MACV Recondo, Nha Trang 1969

By Kenn Miller, Recondo #1096
Originally published in the February 2015 issue of the Sentinel

Concerned that his division’s paratroopers needed more intensive training in raiding and reconnaissance patrolling, and aware that the US Army Ranger School was unable to provide training on the scale he envisioned to one division, in 1958, 101st Airborne Division commander, Major General William Westmoreland, gave Korean War Medal of Honor recipient Major Lewis Millet the task of establishing a condensed and intense patrolling and raiding school for the division.

General Westmoreland chose the name “Recondo” for his school. The “Recon” half of the new word was clear enough, but there is still some lingering debate over the “do” part. Most soldiers younger than General Westmoreland assumed the name was a combination of recon and commando, but some sources say that General Westmoreland’s original sense of things was that “do” came from the WW1 nickname for American soldiers, “Doughboy.” To a generation accustomed to Pillsbury TV commercials featuring the fat and giggly “Pillsbury Dough Boy” that was absolutely unacceptable. Whatever General Westmoreland originally intended, to everyone else “Recondo” has always stood for “reconnaissance commando.”

When he later became commandant of the US Military Academy, General Westmoreland also instituted a less intense program of Recondo training at West Point. And later, in Vietnam, General Westmoreland played a major part in establishing the most famous Recondo school of them all — MACV Recondo School.

At top, two unofficial tabs from recon units in Vietnam and, at the bottom, the official Recondo School tab.

When conventional US troop units began deploying to Republic of Vietnam, the men of Project Delta (B-52) and its predecessor, Project Leaping Lena, had already honed their skills and gained experience in conducting reconnaissance and other special operations in Vietnam — as well as in training indigenous troops in these arts. It soon became evident that the conventional units would need a reconnaissance capability beyond their organic cav troops and infantry battalion recon platoons.

In September 1966, the 1st Brigade 101st Airborne Division sent ten paratroopers through Delta’s training program, and soon other units were begging to send some of their soldiers through the course.

By August 1966, things were getting out of hand. Delta’s CO went to Colonel Kelly — who at this time was reorganizing and expanding 5th SF Group’s intelligence operations, and in the process of organizing Project Omega (B-50) and Project Sigma (B-56) and a Group Recon School, and bringing them on line.

In the midst of all this, Project Delta was also training LRRPs for the conventional units. Colonel Kelly went to General Westmoreland (by then MACV’s commanding general), and on July 1st, 1966, Major A.J. Baker was given the job of forming and commanding the MACV Recondo School, based on Delta’s recon experience and the 101st’s Recondo School. From that beginning, the MACV Recondo School at Nha Trang was on its way.

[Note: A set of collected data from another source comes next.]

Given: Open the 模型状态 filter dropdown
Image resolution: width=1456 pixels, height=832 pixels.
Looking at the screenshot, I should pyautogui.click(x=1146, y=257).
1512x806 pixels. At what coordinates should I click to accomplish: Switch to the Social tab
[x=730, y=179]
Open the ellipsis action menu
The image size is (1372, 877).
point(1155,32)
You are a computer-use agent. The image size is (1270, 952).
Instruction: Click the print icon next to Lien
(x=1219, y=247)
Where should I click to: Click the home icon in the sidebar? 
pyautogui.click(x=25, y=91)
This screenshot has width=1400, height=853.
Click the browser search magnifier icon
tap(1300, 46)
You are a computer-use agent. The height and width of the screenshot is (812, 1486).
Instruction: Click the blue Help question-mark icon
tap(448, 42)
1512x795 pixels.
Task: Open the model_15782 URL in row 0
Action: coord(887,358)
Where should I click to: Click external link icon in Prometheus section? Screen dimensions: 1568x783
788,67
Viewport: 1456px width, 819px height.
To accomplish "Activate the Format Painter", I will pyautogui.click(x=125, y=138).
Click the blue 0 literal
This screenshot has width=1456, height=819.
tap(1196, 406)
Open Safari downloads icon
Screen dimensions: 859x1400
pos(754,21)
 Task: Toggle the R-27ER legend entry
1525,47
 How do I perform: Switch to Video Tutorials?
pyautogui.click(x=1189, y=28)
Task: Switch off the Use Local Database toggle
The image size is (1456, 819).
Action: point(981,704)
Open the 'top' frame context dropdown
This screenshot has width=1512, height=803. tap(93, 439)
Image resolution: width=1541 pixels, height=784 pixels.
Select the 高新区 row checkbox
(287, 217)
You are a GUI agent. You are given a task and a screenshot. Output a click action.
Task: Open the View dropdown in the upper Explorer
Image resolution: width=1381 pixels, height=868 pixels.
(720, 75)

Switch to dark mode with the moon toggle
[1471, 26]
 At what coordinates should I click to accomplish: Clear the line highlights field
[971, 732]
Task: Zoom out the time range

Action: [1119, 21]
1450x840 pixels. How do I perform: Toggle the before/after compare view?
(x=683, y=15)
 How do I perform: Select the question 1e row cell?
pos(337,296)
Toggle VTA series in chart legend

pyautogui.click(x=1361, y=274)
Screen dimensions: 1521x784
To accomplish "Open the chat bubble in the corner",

But all that is history, and that history is well chronicled in Tom Halliwell’s A History Of The MACV Recondo School — which are still available in soft cover from www.specialforcesbooks.com. It is a wonderful work of history, full of information, photos, and detailed information about the training schedules, requirements, patrol procedures, historical facts, a list of Recondo Instructor/Advisers and cadre, and a similar list of Recondo graduates. Halliwell’s history is a priceless source for anyone interested in American special operations history. Halliwell’s history is a history, but this article is more of a grateful paean from an old Recondo School graduate.